**YOUR ASSIGNMENT:** Leave out every line that comes before the one containing "Prijať len základné súbory cookie (57, 2563)", and reproduce the rest of the listing below exactly, through its last line.

**DATA LISTING:**
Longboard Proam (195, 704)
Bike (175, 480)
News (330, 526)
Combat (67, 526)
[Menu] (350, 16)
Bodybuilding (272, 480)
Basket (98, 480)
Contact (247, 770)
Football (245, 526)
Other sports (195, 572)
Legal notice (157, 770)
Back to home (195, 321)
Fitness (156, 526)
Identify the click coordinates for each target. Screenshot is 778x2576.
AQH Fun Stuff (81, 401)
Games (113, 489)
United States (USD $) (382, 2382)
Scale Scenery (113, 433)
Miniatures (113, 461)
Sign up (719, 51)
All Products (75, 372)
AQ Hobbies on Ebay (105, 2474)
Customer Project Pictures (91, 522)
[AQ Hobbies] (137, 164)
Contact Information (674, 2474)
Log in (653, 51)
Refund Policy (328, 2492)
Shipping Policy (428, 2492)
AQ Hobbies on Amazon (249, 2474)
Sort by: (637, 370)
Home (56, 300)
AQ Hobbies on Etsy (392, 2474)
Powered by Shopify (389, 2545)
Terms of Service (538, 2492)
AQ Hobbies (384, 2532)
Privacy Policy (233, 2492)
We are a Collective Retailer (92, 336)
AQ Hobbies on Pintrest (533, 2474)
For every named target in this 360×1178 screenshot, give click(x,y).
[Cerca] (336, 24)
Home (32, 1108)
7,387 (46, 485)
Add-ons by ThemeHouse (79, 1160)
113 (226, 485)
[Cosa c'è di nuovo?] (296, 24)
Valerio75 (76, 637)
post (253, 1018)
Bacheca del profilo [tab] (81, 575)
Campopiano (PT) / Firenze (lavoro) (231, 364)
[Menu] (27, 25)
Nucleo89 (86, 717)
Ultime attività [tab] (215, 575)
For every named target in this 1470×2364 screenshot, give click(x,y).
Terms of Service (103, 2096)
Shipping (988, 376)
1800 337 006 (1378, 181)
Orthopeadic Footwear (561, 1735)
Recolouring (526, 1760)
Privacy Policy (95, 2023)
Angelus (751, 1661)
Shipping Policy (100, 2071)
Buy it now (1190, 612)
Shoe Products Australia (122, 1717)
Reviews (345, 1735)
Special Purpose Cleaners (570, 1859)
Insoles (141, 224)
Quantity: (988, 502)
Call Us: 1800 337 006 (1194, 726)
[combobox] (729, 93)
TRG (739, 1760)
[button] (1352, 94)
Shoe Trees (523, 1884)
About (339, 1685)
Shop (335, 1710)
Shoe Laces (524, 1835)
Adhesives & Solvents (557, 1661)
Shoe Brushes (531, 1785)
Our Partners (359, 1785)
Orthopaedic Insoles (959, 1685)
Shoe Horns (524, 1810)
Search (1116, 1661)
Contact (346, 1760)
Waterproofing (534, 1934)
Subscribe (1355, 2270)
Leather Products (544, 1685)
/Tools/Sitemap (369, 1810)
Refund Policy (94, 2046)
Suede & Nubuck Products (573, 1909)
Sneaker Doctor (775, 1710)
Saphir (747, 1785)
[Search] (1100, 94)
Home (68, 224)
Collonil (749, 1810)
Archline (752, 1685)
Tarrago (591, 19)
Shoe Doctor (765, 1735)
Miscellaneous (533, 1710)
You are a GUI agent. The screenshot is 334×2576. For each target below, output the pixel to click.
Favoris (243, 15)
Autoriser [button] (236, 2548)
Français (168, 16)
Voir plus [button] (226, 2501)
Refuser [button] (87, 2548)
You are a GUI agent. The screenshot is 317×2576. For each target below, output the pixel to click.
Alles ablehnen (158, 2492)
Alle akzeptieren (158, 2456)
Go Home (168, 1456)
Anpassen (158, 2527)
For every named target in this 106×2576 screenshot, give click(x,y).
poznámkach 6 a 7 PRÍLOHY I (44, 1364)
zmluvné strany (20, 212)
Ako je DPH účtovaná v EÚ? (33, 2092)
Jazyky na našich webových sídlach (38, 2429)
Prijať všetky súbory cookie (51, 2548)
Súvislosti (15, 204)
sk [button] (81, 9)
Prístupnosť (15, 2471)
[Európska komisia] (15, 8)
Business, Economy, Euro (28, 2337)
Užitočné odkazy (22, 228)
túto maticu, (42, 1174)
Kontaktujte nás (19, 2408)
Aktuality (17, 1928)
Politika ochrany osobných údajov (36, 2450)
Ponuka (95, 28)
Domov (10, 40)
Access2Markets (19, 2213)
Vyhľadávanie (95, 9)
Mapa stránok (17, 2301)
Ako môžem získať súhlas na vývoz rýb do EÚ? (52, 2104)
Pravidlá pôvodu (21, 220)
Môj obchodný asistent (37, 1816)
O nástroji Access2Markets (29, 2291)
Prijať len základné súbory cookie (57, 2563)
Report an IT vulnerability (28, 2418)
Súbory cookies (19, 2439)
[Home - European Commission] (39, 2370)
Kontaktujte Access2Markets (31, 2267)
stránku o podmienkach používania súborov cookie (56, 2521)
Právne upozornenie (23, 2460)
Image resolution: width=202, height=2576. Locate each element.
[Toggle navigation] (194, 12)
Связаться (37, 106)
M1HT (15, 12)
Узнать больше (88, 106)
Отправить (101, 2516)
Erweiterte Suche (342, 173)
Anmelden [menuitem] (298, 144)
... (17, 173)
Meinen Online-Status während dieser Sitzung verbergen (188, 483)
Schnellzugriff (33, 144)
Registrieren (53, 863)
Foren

**RESPONSE:**
Prijať len základné súbory cookie (57, 2563)
Report an IT vulnerability (28, 2418)
Súbory cookies (19, 2439)
[Home - European Commission] (39, 2370)
Kontaktujte Access2Markets (31, 2267)
stránku o podmienkach používania súborov cookie (56, 2521)
Právne upozornenie (23, 2460)
Image resolution: width=202, height=2576. Locate each element.
[Toggle navigation] (194, 12)
Связаться (37, 106)
M1HT (15, 12)
Узнать больше (88, 106)
Отправить (101, 2516)
Erweiterte Suche (342, 173)
Anmelden [menuitem] (298, 144)
... (17, 173)
Meinen Online-Status während dieser Sitzung verbergen (188, 483)
Schnellzugriff (33, 144)
Registrieren (53, 863)
Foren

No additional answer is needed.